Entries taken from a collection
——————

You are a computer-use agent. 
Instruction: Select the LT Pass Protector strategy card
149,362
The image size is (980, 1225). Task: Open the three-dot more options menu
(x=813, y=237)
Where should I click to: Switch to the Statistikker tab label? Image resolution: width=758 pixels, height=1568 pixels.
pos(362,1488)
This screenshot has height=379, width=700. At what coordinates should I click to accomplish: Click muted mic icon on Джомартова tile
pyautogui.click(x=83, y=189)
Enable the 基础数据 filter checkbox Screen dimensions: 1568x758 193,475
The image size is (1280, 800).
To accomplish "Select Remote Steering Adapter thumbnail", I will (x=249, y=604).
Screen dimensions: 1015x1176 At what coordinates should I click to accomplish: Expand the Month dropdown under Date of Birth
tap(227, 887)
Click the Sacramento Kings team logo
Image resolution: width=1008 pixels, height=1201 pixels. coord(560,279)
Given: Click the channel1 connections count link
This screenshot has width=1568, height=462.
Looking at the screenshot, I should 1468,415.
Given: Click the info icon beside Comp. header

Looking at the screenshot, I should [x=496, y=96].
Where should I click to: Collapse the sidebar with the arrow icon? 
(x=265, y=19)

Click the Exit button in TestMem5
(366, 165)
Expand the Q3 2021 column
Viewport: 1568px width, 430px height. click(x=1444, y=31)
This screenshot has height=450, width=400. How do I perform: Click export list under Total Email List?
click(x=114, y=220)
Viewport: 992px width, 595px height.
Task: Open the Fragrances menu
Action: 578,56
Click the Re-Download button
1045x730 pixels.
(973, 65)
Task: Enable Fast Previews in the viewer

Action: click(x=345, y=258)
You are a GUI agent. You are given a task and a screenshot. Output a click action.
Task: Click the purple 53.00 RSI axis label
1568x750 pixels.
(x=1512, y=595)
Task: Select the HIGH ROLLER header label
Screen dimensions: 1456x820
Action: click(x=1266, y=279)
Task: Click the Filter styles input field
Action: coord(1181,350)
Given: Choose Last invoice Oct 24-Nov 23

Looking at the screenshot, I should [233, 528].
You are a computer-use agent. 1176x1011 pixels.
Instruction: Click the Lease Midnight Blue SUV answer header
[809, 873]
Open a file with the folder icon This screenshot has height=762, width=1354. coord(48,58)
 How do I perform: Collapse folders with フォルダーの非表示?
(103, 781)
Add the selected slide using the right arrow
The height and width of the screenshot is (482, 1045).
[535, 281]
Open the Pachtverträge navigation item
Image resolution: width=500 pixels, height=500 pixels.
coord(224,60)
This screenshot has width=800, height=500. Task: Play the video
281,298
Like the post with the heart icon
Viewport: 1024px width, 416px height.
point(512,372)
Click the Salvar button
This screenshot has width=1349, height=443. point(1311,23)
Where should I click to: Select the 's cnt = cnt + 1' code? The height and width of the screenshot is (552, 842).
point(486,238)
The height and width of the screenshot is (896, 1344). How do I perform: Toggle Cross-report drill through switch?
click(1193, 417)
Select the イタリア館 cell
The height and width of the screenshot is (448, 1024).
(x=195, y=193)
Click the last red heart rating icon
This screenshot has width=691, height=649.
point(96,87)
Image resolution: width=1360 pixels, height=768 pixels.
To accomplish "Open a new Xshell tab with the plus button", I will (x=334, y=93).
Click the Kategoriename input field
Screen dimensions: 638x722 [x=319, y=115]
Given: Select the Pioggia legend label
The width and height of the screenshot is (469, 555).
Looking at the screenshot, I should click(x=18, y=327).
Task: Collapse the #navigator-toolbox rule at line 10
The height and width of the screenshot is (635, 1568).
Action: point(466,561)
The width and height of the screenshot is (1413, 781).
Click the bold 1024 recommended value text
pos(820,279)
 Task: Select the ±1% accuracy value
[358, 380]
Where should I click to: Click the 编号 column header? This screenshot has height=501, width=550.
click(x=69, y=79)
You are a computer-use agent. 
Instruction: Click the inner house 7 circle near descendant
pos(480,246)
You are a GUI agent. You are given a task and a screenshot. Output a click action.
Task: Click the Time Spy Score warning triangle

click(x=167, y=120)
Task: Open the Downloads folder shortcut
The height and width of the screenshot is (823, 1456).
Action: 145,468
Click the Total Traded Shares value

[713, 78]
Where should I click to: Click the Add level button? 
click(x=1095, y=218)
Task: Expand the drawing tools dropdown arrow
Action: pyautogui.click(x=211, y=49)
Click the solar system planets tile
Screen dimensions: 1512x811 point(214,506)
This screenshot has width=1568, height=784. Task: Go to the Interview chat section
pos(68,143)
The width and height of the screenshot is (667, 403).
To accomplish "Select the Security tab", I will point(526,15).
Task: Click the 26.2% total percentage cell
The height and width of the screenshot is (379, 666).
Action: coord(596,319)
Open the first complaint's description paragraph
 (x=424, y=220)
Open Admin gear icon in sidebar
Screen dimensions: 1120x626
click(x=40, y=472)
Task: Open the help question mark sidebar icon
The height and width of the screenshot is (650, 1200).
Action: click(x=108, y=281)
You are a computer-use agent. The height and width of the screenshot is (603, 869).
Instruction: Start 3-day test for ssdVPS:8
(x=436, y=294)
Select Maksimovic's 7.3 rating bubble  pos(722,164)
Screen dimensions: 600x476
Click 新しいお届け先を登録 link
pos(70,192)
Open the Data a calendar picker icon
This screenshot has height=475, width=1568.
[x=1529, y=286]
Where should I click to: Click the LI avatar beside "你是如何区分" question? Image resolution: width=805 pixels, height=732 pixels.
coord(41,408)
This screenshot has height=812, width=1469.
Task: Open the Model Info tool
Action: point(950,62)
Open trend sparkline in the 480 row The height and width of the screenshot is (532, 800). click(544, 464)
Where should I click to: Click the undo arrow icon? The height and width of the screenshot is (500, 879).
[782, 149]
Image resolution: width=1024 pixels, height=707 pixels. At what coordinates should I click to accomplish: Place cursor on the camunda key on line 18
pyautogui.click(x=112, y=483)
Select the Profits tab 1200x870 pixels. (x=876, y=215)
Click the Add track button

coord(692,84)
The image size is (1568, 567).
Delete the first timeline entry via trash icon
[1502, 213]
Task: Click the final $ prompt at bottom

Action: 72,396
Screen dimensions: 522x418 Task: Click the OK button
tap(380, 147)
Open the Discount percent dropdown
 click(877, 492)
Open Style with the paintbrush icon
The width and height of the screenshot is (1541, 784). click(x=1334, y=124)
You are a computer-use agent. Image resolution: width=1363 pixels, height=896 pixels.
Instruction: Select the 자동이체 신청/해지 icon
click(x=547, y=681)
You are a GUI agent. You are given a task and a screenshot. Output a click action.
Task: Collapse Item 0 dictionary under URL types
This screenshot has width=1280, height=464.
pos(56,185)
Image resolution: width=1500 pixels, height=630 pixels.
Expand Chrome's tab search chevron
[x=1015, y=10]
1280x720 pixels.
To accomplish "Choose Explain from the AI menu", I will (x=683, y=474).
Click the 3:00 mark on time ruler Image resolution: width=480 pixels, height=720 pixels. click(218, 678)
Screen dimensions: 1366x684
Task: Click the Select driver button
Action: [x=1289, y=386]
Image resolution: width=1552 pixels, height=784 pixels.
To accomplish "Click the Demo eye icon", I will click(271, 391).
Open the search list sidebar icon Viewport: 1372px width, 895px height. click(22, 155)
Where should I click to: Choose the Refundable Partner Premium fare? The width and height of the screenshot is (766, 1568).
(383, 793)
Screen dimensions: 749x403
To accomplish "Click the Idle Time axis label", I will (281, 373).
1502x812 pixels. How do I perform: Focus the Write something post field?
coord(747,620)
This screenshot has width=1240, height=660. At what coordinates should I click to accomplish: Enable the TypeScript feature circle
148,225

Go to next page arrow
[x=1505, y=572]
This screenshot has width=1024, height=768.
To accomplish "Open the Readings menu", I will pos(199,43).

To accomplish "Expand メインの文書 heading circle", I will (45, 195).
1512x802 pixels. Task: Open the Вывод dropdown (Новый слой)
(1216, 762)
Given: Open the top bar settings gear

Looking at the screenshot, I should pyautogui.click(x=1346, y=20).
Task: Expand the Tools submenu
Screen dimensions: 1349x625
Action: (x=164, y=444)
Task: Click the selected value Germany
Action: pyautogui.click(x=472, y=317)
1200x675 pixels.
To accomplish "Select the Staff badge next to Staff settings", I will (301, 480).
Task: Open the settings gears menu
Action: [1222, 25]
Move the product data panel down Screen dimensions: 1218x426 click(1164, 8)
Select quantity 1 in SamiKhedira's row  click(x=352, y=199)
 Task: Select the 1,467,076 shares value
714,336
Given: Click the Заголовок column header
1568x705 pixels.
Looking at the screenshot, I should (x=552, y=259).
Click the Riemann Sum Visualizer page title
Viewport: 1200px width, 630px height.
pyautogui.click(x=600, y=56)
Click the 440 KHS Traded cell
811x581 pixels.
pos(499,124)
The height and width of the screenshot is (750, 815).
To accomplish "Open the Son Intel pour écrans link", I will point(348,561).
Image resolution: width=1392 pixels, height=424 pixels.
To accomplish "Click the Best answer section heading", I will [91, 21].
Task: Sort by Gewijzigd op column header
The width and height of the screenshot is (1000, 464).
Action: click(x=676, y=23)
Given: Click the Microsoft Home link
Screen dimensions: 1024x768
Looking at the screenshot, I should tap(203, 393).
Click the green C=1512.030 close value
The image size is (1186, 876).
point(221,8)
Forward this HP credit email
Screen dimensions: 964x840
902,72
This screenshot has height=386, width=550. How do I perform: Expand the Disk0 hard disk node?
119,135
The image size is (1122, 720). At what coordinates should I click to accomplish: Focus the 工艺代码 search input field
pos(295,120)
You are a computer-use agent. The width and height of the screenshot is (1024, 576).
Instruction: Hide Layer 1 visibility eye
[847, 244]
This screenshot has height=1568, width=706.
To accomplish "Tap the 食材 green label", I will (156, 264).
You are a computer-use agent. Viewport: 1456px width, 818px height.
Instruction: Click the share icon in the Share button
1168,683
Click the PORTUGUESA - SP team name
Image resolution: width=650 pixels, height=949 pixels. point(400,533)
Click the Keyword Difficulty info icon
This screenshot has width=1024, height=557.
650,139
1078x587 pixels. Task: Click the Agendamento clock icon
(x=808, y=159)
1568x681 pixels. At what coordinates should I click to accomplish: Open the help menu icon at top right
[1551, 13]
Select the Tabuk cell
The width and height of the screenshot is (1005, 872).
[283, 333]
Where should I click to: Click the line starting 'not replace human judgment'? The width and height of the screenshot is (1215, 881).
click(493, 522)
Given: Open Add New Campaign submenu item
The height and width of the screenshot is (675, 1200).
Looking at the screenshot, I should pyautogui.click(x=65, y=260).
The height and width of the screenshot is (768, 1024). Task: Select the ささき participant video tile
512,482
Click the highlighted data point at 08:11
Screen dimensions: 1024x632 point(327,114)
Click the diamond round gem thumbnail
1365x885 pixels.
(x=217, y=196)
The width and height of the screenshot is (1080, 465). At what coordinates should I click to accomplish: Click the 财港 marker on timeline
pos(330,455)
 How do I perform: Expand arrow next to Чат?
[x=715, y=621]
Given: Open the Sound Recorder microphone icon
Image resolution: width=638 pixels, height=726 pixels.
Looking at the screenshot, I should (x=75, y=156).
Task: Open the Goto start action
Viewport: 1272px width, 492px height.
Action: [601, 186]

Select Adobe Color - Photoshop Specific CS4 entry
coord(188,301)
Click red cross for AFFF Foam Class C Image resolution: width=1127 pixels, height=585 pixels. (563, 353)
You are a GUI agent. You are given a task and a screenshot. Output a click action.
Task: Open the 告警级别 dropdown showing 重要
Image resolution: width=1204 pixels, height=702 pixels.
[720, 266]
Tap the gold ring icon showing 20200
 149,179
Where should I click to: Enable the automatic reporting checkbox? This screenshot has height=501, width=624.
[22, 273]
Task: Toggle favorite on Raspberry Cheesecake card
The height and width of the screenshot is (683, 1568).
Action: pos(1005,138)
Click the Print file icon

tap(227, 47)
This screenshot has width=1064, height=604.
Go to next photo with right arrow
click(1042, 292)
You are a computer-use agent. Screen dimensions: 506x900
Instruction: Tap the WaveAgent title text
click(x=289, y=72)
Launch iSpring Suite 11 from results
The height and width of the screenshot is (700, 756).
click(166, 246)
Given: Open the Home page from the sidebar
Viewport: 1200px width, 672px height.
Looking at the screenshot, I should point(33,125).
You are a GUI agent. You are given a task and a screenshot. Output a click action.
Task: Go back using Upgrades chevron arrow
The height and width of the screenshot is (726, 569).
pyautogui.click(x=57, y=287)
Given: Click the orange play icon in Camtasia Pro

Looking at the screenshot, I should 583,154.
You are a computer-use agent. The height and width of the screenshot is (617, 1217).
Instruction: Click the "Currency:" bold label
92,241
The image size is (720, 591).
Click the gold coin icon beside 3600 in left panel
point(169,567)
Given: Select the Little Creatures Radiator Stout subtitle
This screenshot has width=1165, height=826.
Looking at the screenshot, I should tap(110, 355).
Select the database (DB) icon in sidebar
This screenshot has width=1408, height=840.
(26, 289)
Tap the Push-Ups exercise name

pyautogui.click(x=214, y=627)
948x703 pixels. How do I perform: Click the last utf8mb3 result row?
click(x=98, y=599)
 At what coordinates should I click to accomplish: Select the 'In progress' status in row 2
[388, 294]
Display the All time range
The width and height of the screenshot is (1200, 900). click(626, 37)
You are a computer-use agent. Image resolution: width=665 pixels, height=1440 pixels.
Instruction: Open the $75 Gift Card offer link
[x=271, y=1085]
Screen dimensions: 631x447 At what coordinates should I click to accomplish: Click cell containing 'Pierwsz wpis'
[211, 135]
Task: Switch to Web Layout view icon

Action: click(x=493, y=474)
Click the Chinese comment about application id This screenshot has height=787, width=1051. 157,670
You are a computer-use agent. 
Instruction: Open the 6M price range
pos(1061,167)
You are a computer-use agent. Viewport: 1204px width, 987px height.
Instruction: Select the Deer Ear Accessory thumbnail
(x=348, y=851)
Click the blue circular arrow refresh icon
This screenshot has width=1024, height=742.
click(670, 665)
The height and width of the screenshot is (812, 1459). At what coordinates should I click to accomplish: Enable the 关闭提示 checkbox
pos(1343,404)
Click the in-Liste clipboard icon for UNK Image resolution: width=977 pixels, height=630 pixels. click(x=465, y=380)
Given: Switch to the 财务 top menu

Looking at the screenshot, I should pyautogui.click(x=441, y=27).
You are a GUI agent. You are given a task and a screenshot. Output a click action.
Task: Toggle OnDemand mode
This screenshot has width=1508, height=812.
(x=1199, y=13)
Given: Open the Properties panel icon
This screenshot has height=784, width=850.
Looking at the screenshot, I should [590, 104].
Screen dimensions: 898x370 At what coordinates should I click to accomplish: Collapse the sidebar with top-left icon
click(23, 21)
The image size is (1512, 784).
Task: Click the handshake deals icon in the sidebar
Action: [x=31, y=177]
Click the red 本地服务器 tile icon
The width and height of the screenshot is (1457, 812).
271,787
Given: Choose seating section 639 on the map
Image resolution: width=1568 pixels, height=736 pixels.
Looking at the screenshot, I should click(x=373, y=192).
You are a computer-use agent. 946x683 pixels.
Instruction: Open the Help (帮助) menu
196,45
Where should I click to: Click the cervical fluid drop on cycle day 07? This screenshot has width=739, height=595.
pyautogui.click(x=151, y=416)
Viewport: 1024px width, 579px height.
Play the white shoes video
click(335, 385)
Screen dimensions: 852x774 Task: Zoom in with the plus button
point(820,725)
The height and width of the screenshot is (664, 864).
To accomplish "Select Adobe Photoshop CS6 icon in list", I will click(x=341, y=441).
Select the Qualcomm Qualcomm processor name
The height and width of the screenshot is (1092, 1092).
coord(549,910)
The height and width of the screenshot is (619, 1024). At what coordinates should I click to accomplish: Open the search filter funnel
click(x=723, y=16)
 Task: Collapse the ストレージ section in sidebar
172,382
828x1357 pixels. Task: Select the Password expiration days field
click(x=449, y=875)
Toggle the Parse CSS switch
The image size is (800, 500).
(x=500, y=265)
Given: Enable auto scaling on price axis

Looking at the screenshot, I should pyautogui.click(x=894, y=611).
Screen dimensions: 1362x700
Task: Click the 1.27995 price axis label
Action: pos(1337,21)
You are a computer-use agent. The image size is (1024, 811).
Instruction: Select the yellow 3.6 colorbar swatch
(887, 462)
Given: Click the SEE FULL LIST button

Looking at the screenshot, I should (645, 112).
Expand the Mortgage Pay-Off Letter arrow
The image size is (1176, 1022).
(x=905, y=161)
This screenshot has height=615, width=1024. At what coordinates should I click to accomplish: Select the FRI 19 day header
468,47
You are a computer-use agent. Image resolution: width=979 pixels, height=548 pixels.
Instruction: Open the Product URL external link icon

——————

What you should do >>
Above are the records; from them, give again exactly the lines from the one containing "Instruction: Select the 자동이체 신청/해지 icon" through the one containing "1200x675 pixels.", both included.

Task answer >>
Instruction: Select the 자동이체 신청/해지 icon
click(x=547, y=681)
You are a GUI agent. You are given a task and a screenshot. Output a click action.
Task: Collapse Item 0 dictionary under URL types
This screenshot has width=1280, height=464.
pos(56,185)
Image resolution: width=1500 pixels, height=630 pixels.
Expand Chrome's tab search chevron
[x=1015, y=10]
1280x720 pixels.
To accomplish "Choose Explain from the AI menu", I will (x=683, y=474).
Click the 3:00 mark on time ruler Image resolution: width=480 pixels, height=720 pixels. click(218, 678)
Screen dimensions: 1366x684
Task: Click the Select driver button
Action: [x=1289, y=386]
Image resolution: width=1552 pixels, height=784 pixels.
To accomplish "Click the Demo eye icon", I will click(271, 391).
Open the search list sidebar icon Viewport: 1372px width, 895px height. click(22, 155)
Where should I click to: Choose the Refundable Partner Premium fare? The width and height of the screenshot is (766, 1568).
(383, 793)
Screen dimensions: 749x403
To accomplish "Click the Idle Time axis label", I will (281, 373).
1502x812 pixels. How do I perform: Focus the Write something post field?
coord(747,620)
This screenshot has width=1240, height=660. At what coordinates should I click to accomplish: Enable the TypeScript feature circle
148,225

Go to next page arrow
[x=1505, y=572]
This screenshot has width=1024, height=768.
To accomplish "Open the Readings menu", I will pos(199,43).

To accomplish "Expand メインの文書 heading circle", I will (45, 195).
1512x802 pixels. Task: Open the Вывод dropdown (Новый слой)
(1216, 762)
Given: Open the top bar settings gear

Looking at the screenshot, I should pyautogui.click(x=1346, y=20).
Task: Expand the Tools submenu
Screen dimensions: 1349x625
Action: (x=164, y=444)
Task: Click the selected value Germany
Action: pyautogui.click(x=472, y=317)
1200x675 pixels.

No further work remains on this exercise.